##### Provided data
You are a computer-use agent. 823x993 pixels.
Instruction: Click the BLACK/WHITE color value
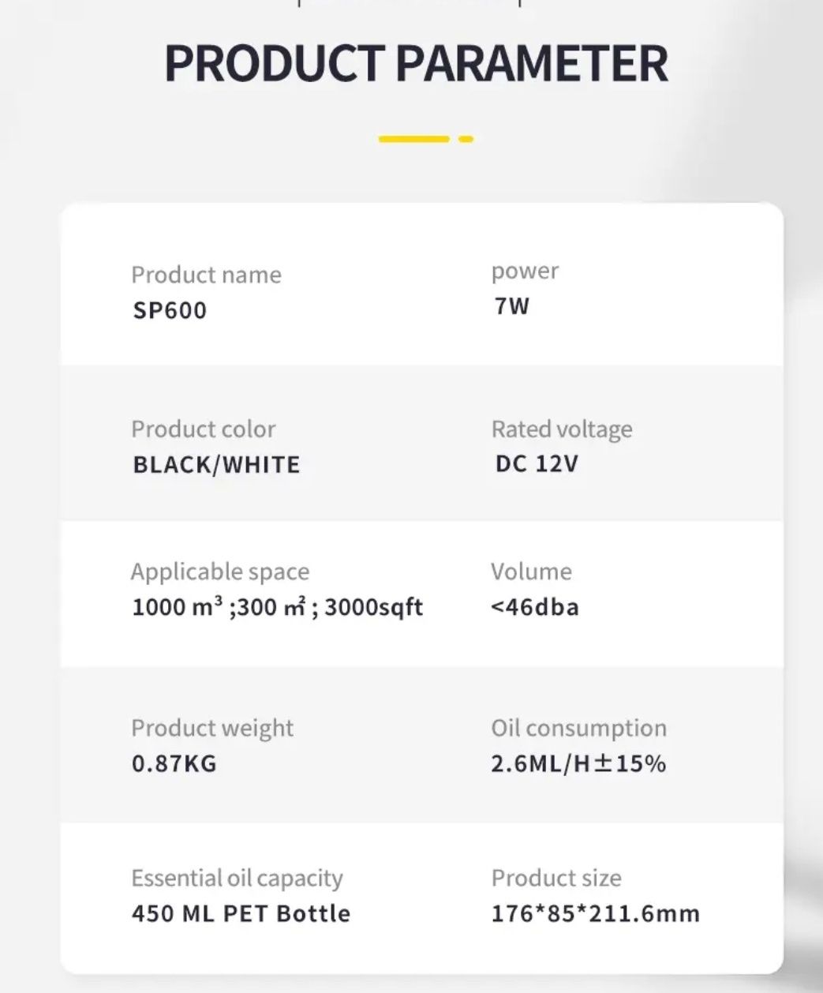click(216, 464)
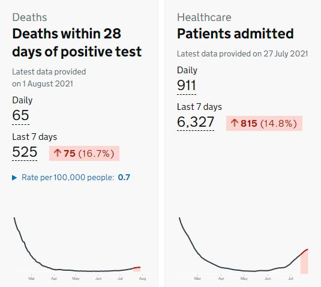
Task: Click the last 7 days deaths value 525
Action: coord(25,152)
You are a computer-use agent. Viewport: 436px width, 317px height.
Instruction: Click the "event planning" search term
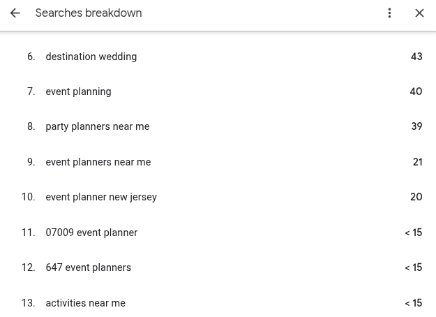pyautogui.click(x=78, y=91)
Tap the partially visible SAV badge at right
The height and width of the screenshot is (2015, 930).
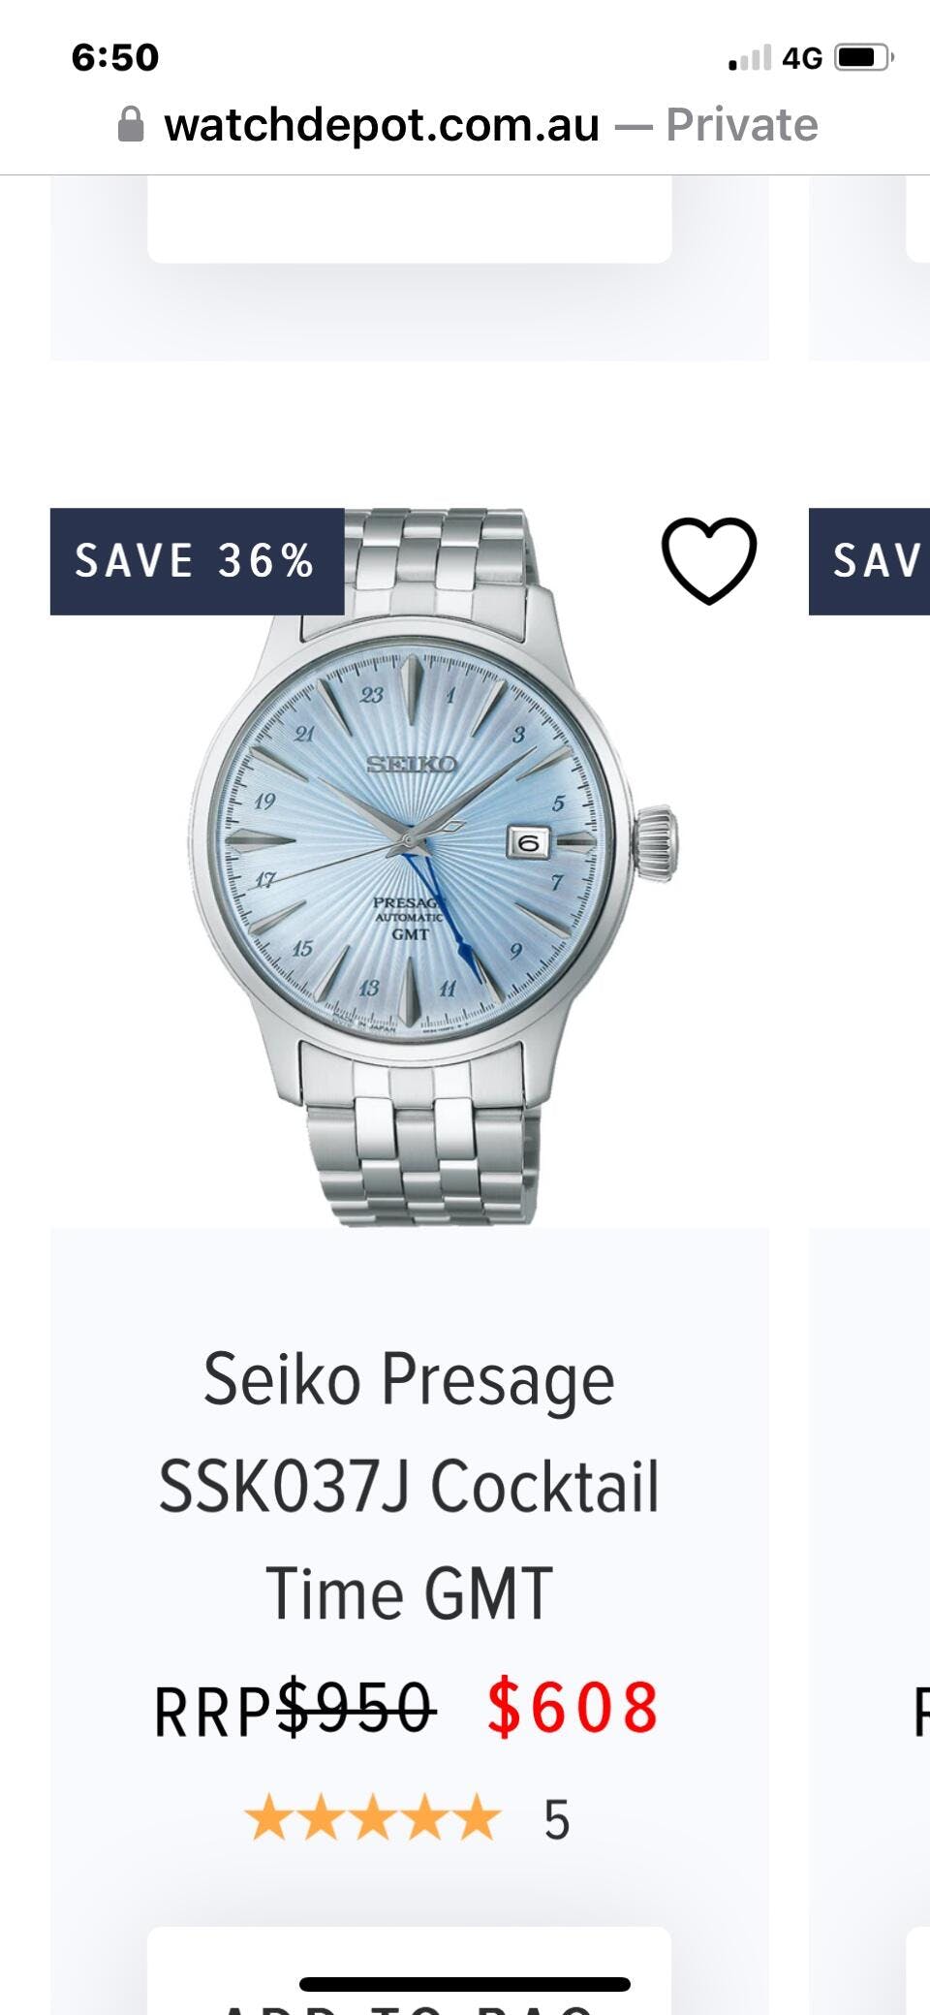[x=869, y=561]
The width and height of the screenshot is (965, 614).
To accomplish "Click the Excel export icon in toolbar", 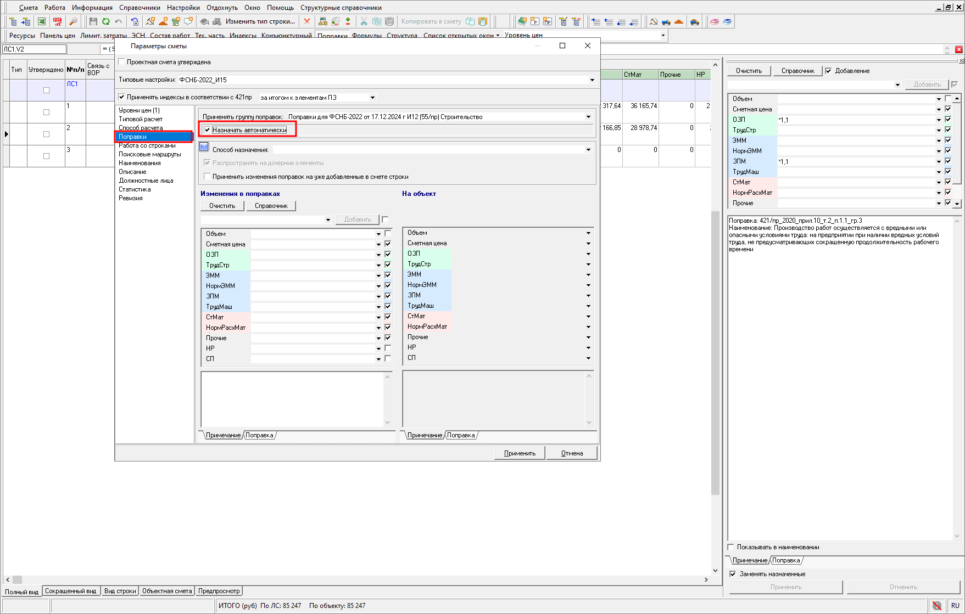I will click(x=42, y=21).
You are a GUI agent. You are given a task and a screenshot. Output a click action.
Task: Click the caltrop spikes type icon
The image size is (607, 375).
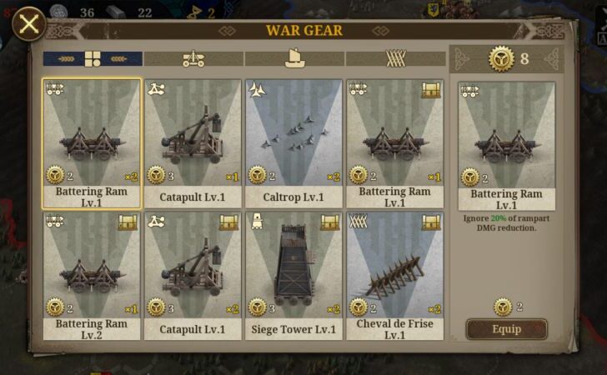pos(257,90)
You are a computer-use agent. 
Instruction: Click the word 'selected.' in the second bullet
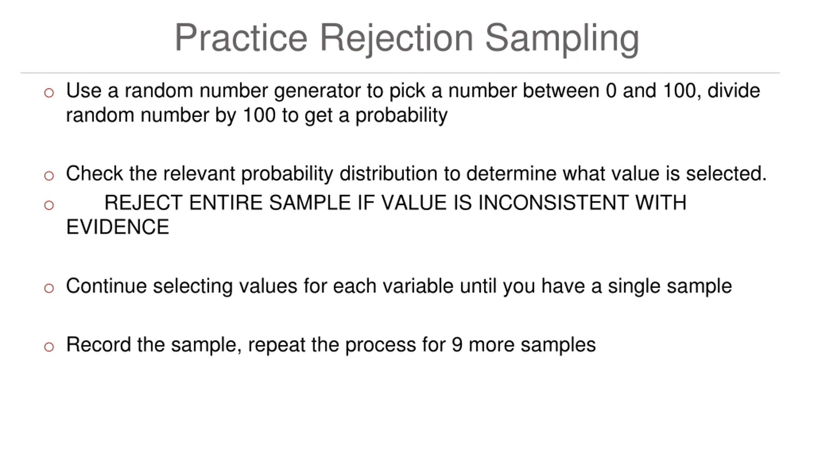pos(726,174)
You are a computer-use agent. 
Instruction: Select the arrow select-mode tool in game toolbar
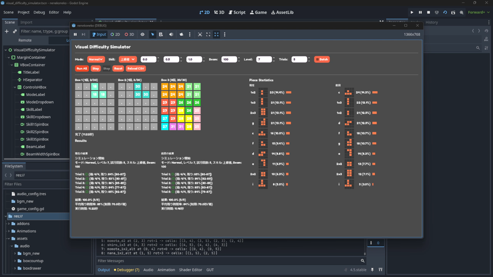tap(152, 34)

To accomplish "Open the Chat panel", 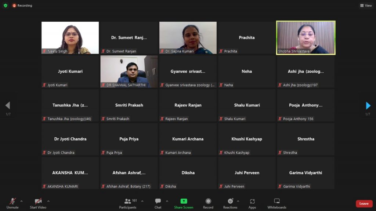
##########
#### Required work:
Express the lines from the beginning of the data through the line that contains "pyautogui.click(x=78, y=91)" as a numbered list, skipping blank lines. Omit the pictures.

#### Solution to this exercise:
1. You are a computer-use agent. 823x993 pixels.
2. Instruction: Click the BLACK/WHITE color value
3. click(216, 464)
4. Task: Click the last 7 days deaths value 525
5. Action: coord(25,152)
6. You are a computer-use agent. Viewport: 436px width, 317px height.
7. Instruction: Click the "event planning" search term
8. pyautogui.click(x=78, y=91)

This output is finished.